Your instructions:
Write out all of the following material exactly as it appears, line for line, with no changes.

--- Material to process ---

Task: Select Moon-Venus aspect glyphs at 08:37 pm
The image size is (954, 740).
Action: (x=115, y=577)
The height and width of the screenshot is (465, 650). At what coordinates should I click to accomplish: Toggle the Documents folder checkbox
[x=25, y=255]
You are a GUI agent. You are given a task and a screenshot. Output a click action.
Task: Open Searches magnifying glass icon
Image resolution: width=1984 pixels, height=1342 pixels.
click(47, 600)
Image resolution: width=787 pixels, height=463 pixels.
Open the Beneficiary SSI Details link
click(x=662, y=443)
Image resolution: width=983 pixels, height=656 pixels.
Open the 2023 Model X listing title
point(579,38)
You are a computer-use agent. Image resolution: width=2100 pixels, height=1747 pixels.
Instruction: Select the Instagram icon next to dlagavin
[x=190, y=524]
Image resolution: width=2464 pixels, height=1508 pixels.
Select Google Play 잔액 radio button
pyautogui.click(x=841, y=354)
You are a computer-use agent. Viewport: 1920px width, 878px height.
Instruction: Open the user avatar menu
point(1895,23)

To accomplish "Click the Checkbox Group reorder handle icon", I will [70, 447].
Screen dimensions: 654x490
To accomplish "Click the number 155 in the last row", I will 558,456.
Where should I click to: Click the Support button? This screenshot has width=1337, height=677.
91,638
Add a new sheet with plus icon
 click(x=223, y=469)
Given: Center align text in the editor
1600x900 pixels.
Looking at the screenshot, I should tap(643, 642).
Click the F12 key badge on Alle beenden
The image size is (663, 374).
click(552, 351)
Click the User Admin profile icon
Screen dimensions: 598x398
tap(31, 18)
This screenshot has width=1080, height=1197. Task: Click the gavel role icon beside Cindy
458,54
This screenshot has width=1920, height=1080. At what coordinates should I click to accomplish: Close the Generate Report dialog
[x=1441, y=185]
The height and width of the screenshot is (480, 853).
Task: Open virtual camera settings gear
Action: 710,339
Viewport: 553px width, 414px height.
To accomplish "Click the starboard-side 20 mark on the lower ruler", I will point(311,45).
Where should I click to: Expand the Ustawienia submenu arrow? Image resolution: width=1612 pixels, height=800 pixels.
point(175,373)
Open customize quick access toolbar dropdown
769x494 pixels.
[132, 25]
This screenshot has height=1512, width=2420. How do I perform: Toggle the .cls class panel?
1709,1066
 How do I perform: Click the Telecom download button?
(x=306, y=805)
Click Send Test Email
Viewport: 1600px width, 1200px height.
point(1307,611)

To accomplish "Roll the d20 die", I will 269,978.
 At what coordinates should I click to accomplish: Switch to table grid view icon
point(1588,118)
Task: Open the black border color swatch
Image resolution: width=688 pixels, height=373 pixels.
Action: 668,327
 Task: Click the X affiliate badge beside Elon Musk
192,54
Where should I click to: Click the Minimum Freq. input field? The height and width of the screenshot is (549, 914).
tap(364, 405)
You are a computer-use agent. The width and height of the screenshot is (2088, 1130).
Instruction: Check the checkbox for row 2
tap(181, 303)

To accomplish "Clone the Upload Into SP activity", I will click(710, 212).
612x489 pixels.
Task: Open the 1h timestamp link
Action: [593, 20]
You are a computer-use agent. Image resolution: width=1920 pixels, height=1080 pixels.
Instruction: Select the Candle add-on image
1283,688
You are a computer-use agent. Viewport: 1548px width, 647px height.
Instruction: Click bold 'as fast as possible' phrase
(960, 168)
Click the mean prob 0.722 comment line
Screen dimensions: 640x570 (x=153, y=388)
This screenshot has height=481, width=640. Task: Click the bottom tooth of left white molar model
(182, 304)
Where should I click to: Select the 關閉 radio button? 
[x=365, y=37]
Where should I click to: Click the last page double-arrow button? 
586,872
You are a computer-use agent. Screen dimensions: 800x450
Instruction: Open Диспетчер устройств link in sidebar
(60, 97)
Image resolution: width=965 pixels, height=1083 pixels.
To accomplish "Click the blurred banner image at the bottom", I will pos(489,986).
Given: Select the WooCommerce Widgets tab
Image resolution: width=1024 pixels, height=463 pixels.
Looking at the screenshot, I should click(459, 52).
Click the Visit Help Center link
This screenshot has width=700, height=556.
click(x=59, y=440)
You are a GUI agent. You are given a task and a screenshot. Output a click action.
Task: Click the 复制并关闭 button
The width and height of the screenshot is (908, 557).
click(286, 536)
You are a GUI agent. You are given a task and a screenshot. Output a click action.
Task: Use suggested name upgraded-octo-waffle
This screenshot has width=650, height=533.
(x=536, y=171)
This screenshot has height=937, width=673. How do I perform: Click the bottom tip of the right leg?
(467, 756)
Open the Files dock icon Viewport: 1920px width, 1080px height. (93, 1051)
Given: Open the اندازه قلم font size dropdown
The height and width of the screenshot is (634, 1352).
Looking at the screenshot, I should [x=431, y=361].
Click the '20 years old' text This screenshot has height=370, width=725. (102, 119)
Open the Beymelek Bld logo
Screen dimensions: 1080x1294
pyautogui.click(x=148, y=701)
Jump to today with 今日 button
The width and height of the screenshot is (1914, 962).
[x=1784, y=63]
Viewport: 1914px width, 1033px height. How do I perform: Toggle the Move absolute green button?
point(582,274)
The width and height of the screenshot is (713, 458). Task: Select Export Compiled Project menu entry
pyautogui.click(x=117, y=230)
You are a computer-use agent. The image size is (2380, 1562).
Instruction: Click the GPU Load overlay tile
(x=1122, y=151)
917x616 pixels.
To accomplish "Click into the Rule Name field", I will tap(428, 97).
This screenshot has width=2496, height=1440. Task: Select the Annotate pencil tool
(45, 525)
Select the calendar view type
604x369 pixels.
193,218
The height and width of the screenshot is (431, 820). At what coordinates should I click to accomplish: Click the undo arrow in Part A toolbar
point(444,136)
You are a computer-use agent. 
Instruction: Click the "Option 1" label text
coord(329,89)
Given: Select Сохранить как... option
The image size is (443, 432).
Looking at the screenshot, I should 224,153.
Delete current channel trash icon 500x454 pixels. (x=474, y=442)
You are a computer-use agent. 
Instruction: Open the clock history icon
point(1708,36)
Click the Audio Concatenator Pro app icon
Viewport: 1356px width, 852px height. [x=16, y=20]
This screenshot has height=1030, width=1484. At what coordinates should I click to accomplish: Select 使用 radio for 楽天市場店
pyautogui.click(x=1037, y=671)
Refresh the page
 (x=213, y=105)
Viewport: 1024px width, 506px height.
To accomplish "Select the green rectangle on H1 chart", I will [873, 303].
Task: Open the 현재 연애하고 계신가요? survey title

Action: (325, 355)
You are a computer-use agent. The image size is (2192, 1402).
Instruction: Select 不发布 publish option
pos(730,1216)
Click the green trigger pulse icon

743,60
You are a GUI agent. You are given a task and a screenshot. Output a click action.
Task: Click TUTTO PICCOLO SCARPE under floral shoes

---

Exercise output:
Task: Select Moon-Venus aspect glyphs at 08:37 pm
The image size is (954, 740).
Action: (x=115, y=577)
The height and width of the screenshot is (465, 650). At what coordinates should I click to accomplish: Toggle the Documents folder checkbox
[x=25, y=255]
You are a GUI agent. You are given a task and a screenshot. Output a click action.
Task: Open Searches magnifying glass icon
Image resolution: width=1984 pixels, height=1342 pixels.
click(47, 600)
Image resolution: width=787 pixels, height=463 pixels.
Open the Beneficiary SSI Details link
click(x=662, y=443)
Image resolution: width=983 pixels, height=656 pixels.
Open the 2023 Model X listing title
point(579,38)
You are a computer-use agent. Image resolution: width=2100 pixels, height=1747 pixels.
Instruction: Select the Instagram icon next to dlagavin
[x=190, y=524]
Image resolution: width=2464 pixels, height=1508 pixels.
Select Google Play 잔액 radio button
pyautogui.click(x=841, y=354)
You are a computer-use agent. Viewport: 1920px width, 878px height.
Instruction: Open the user avatar menu
point(1895,23)

To accomplish "Click the Checkbox Group reorder handle icon", I will [70, 447].
Screen dimensions: 654x490
To accomplish "Click the number 155 in the last row", I will 558,456.
Where should I click to: Click the Support button? This screenshot has width=1337, height=677.
91,638
Add a new sheet with plus icon
 click(x=223, y=469)
Given: Center align text in the editor
1600x900 pixels.
Looking at the screenshot, I should tap(643, 642).
Click the F12 key badge on Alle beenden
The image size is (663, 374).
click(552, 351)
Click the User Admin profile icon
Screen dimensions: 598x398
tap(31, 18)
This screenshot has width=1080, height=1197. Task: Click the gavel role icon beside Cindy
458,54
This screenshot has width=1920, height=1080. At what coordinates should I click to accomplish: Close the Generate Report dialog
[x=1441, y=185]
The height and width of the screenshot is (480, 853).
Task: Open virtual camera settings gear
Action: 710,339
Viewport: 553px width, 414px height.
To accomplish "Click the starboard-side 20 mark on the lower ruler", I will point(311,45).
Where should I click to: Expand the Ustawienia submenu arrow? Image resolution: width=1612 pixels, height=800 pixels.
point(175,373)
Open customize quick access toolbar dropdown
769x494 pixels.
[132, 25]
This screenshot has height=1512, width=2420. How do I perform: Toggle the .cls class panel?
1709,1066
 How do I perform: Click the Telecom download button?
(x=306, y=805)
Click Send Test Email
Viewport: 1600px width, 1200px height.
point(1307,611)

To accomplish "Roll the d20 die", I will 269,978.
 At what coordinates should I click to accomplish: Switch to table grid view icon
point(1588,118)
Task: Open the black border color swatch
Image resolution: width=688 pixels, height=373 pixels.
Action: 668,327
 Task: Click the X affiliate badge beside Elon Musk
192,54
Where should I click to: Click the Minimum Freq. input field? The height and width of the screenshot is (549, 914).
tap(364, 405)
You are a computer-use agent. The width and height of the screenshot is (2088, 1130).
Instruction: Check the checkbox for row 2
tap(181, 303)

To accomplish "Clone the Upload Into SP activity", I will click(710, 212).
612x489 pixels.
Task: Open the 1h timestamp link
Action: [593, 20]
You are a computer-use agent. Image resolution: width=1920 pixels, height=1080 pixels.
Instruction: Select the Candle add-on image
1283,688
You are a computer-use agent. Viewport: 1548px width, 647px height.
Instruction: Click bold 'as fast as possible' phrase
(960, 168)
Click the mean prob 0.722 comment line
Screen dimensions: 640x570 (x=153, y=388)
This screenshot has height=481, width=640. Task: Click the bottom tooth of left white molar model
(182, 304)
Where should I click to: Select the 關閉 radio button? 
[x=365, y=37]
Where should I click to: Click the last page double-arrow button? 
586,872
You are a computer-use agent. Screen dimensions: 800x450
Instruction: Open Диспетчер устройств link in sidebar
(60, 97)
Image resolution: width=965 pixels, height=1083 pixels.
To accomplish "Click the blurred banner image at the bottom", I will pos(489,986).
Given: Select the WooCommerce Widgets tab
Image resolution: width=1024 pixels, height=463 pixels.
Looking at the screenshot, I should click(459, 52).
Click the Visit Help Center link
This screenshot has width=700, height=556.
click(x=59, y=440)
You are a GUI agent. You are given a task and a screenshot. Output a click action.
Task: Click the 复制并关闭 button
The width and height of the screenshot is (908, 557).
click(286, 536)
You are a GUI agent. You are given a task and a screenshot. Output a click action.
Task: Use suggested name upgraded-octo-waffle
This screenshot has width=650, height=533.
(x=536, y=171)
This screenshot has height=937, width=673. How do I perform: Click the bottom tip of the right leg?
(467, 756)
Open the Files dock icon Viewport: 1920px width, 1080px height. (93, 1051)
Given: Open the اندازه قلم font size dropdown
The height and width of the screenshot is (634, 1352).
Looking at the screenshot, I should [x=431, y=361].
Click the '20 years old' text This screenshot has height=370, width=725. (102, 119)
Open the Beymelek Bld logo
Screen dimensions: 1080x1294
pyautogui.click(x=148, y=701)
Jump to today with 今日 button
The width and height of the screenshot is (1914, 962).
[x=1784, y=63]
Viewport: 1914px width, 1033px height. How do I perform: Toggle the Move absolute green button?
point(582,274)
The width and height of the screenshot is (713, 458). Task: Select Export Compiled Project menu entry
pyautogui.click(x=117, y=230)
You are a computer-use agent. The image size is (2380, 1562).
Instruction: Click the GPU Load overlay tile
(x=1122, y=151)
917x616 pixels.
To accomplish "Click into the Rule Name field", I will tap(428, 97).
This screenshot has width=2496, height=1440. Task: Select the Annotate pencil tool
(45, 525)
Select the calendar view type
604x369 pixels.
193,218
The height and width of the screenshot is (431, 820). At what coordinates should I click to accomplish: Click the undo arrow in Part A toolbar
point(444,136)
You are a computer-use agent. 
Instruction: Click the "Option 1" label text
coord(329,89)
Given: Select Сохранить как... option
The image size is (443, 432).
Looking at the screenshot, I should 224,153.
Delete current channel trash icon 500x454 pixels. (x=474, y=442)
You are a computer-use agent. 
Instruction: Open the clock history icon
point(1708,36)
Click the Audio Concatenator Pro app icon
Viewport: 1356px width, 852px height. [x=16, y=20]
This screenshot has height=1030, width=1484. At what coordinates should I click to accomplish: Select 使用 radio for 楽天市場店
pyautogui.click(x=1037, y=671)
Refresh the page
 (x=213, y=105)
Viewport: 1024px width, 506px height.
To accomplish "Select the green rectangle on H1 chart", I will [873, 303].
Task: Open the 현재 연애하고 계신가요? survey title

Action: (325, 355)
You are a computer-use agent. The image size is (2192, 1402).
Instruction: Select 不发布 publish option
pos(730,1216)
Click the green trigger pulse icon

743,60
You are a GUI agent. You are given a task and a screenshot. Output a click action.
Task: Click TUTTO PICCOLO SCARPE under floral shoes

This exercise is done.